My first patient is a twenty-six year old mother of three who has advanced breast cancer. She is scheduled for a radical mastectomy at 7:30 tomorrow morning. She is youthful, attractive, and buxom. Tomorrow she will wake up from surgery disfigured. Even with surgery, she is unlikely to live more than a few years. Her breasts, symbols of motherhood and feminine beauty, have become her mortal enemy.
I spend the next three hours seeing the rest of my patients in preparation for evening rounds. During rounds, Dr. Martin proves to be even more intimidating than McQuillen. Her demeanor is dour and stringent. I imagine that she has never smiled. I wonder if the severity of her personality is a reaction to being a woman in the male-dominated field of surgery –– a response to the macho bravado of her peers. But I suspect she was like this before she held her first scalpel.
With a tone of derision punctuated by signs of irritation, Dr. Martin critiques and corrects every detail of our case summaries. Late into the ordeal, John mentions that one of his patients is nauseous.
“Saying your patient is nauseous means he made you feel sick,” Dr. Martin interjects, “ the correct word is nauseated. Learn to speak English.”
The sun set hours ago. Backed by the dark of night, the windows of the hospital reflect the fluorescent-lit interior. Everything feels intimate and raw. Just as I begin to wonder if Dr. Martin will keep us here all night, she announces,
“You can leave, now. I suggest you get her by 4:00 tomorrow. See all your patients prior to rounds and be prepared to present. Rounds start at 5:30. Plan to be here late every night –– no one leaves until I leave. Any questions?”

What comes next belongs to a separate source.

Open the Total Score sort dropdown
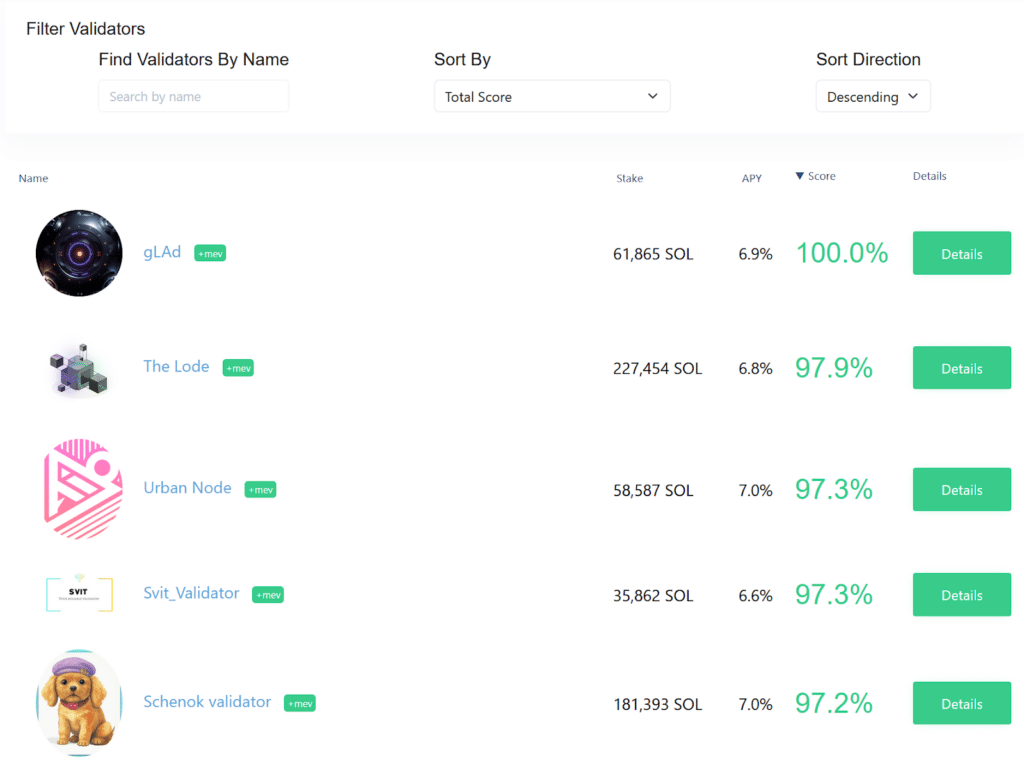 click(x=551, y=96)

“Is there a call room for us to sleep in?”
“No, the call room is only for residents and fellows. You get to sleep at home”
“Do we get weekends off?”
“No. If you’re lucky, I might let you have Sunday afternoons off.”

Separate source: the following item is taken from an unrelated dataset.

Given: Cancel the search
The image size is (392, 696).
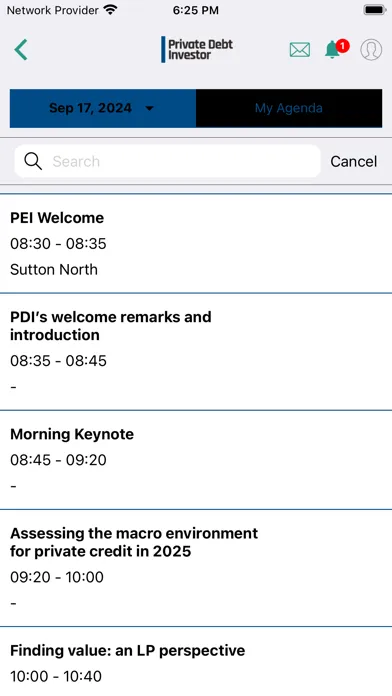Looking at the screenshot, I should pyautogui.click(x=353, y=162).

It’s nearly midnight when I leave the hospital to return to my car. I am hit by a wall of heat and humidity as I leave the lobby. It’s a comforting feeling, being enveloped by the sauna of August that persists into the night. I jog across the medical center and cross the sparse traffic on Main Street in a hurry to get home for a few hours of sleep before rounds. I realize that the circadian flow of the next two years will be disrupted. One day will bleed into the next without a break.
Back in my Beetle, I relax into the torn vinyl seat and breathe in the familiar scent of mold, oil, and gas. I start the car and look across the campus towards the science buildings. I wonder about being a graduate student at the university. What if I had stayed at Rice to get a Ph.D. –– perhaps in Biochemistry, or Literature. I imagine that life as serene and idyllic. I think of the camaraderie of the academic environment, the challenge of the research laboratory, and the satisfaction of teaching undergraduates. I find myself feeling nostalgia for the life I did not pursue.
As I pull the stick-shift into first and release the clutch, the Beetle grinds into gear and lurches forward. I push an 8-track tape into the car stereo. The music starts up in the middle of the second movement of Brahms First. It is recording that I have listened to since high school. The arching line of a solo violin soars in unison with the woodwinds: yearning, pleading, hopeful.